-- Begin Document text --

Theeria, which is comprised of four different cities, is built entirely on an electromagnet which has the opposite charge as the land beneath it, thus allowing it to float. The electricity to supply the magnet comes from a combination of solar power and battery power (for night time, obviously).

The people of Theeria have most of the same technological advances as in Stiarnadallen, but they function on solar power and electromagnetics and are therefore considerably cleaner. Their automobiles are like hovercrafts in that they float due to having the opposite charge as the magnet beneathe them, and it’s possible to change the charge of the automobile’s magnetism so as to travel outside of Theeria as well.

The Council of Three meets in Theeria in the city of Cielle. Due to Theeria being the capitol of all Cres Chencia, most of the available resources go to ensuring the survive of Theeria from the continent’s eventual demise.

(And the reason that they don’t simply give these advances to Stiarnadallen as well, if you haven’t stopped to consider, is because of the bowl that blocks the sun from reaching Stiarnadallen and the pollution it’s containing and breaking down.)

Unlike in Stiarnadallen, there are animals, but only because the people there are wealthy enough and have enough resources to keep animals alive. (They are mostly used for food.) In addition, large areas in Theeria have been set aside as forests and fields both for the plant and animal life to thrive and to give a ‘natural’ feel to the land. Again, water is obtained through reverse osmosis and is stored in a massive, man-made lake at the center of the metropolis. The city of Cielle (where council meets) is at the center of the lake. Most food is grown in greenhouses, whereas the fields are used primarily to grow wheat.

The latest attempt to develop new technology is to find a way to use lasers to control the weather (since without the sun, their power supply is limited).

Stiarnadallen

•August 21, 2008 • 1 Comment

There are four main cultures that live in present day Cres Chencia. The first, if you feel like scrolling down to check out the map again, is Stiarnadallen (which I may just call Stiarna, I’m not sure). Stiarnadallen is the southern-most island (not including the tiny one way down there) with the bad circle drawn on it. There are five main cities, arranged in a rough pentagon shape around the center of the island.

At the heart of the five cities lay the coal and steel mines. That, combined with the flowing water across the center of the continent and the vast amounts of petroleum that were discovered in the south, made Stiarnadallen an ideal location for the beginnings of technology.

Since the discovery of petroleum and its uses, technology in Stiarnadallen progressed rapidly to include automobiles, weapons, in-door electricity and plumbing. Unfortunately, such heavy uses of coal and oil have led to the entire area around the five cities being heavily polluted. So much so, in fact, that the Council of Three decreed that a large metal dome (called ‘the bowl’) be built above Stiarnadallen to both protect the rest of the continent from spreading pollution and to help in breaking it down. The downside to this is that the people in the five cities are hidden from the sky and live in perpetual night time.

-- End Document text --

Short task 1: In the Cres Chencia text, which city hosts the meetings of the Council of Three?
Short task 2: Using the Cres Chencia text, explain what made Stiarnadallen an ideal location for the beginnings of technology.
Short task 3: Based on the Cres Chencia text, list every technology that Stiarnadallen developed after the discovery of petroleum and its uses.

-- Begin Information provided --

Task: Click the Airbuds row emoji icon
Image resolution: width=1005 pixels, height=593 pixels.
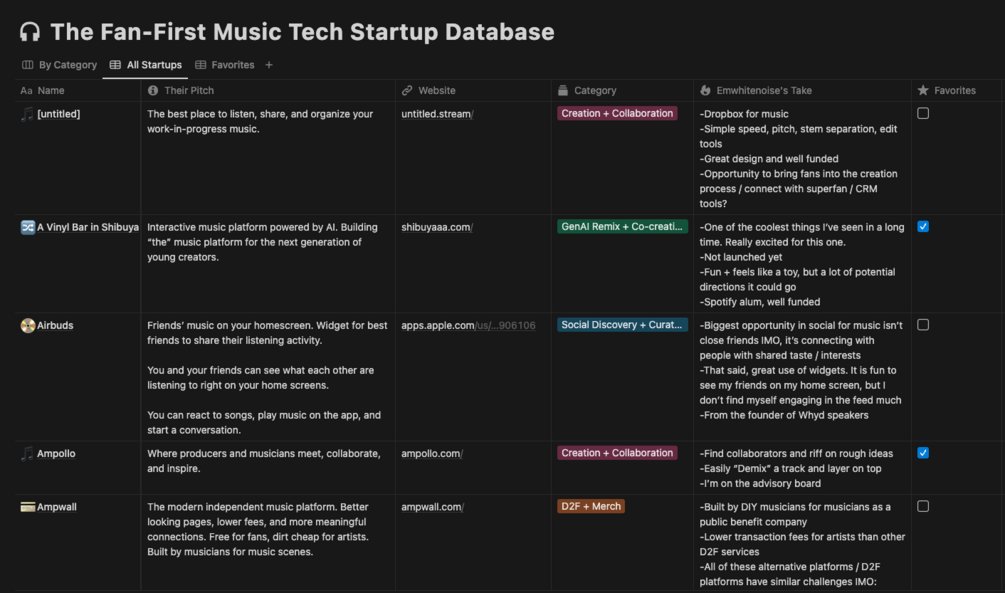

-- End Information provided --

Correct result 1: The Council of Three meets in Cielle, a city in Theeria at the center of the lake.

Correct result 2: Coal and steel mines lay at the heart of its five cities. Together with the flowing water across the center of the continent and the vast amounts of petroleum discovered in the south, this made Stiarnadallen ideal for the beginnings of technology.

Correct result 3:
- Automobiles
- Weapons
- Indoor electricity
- Plumbing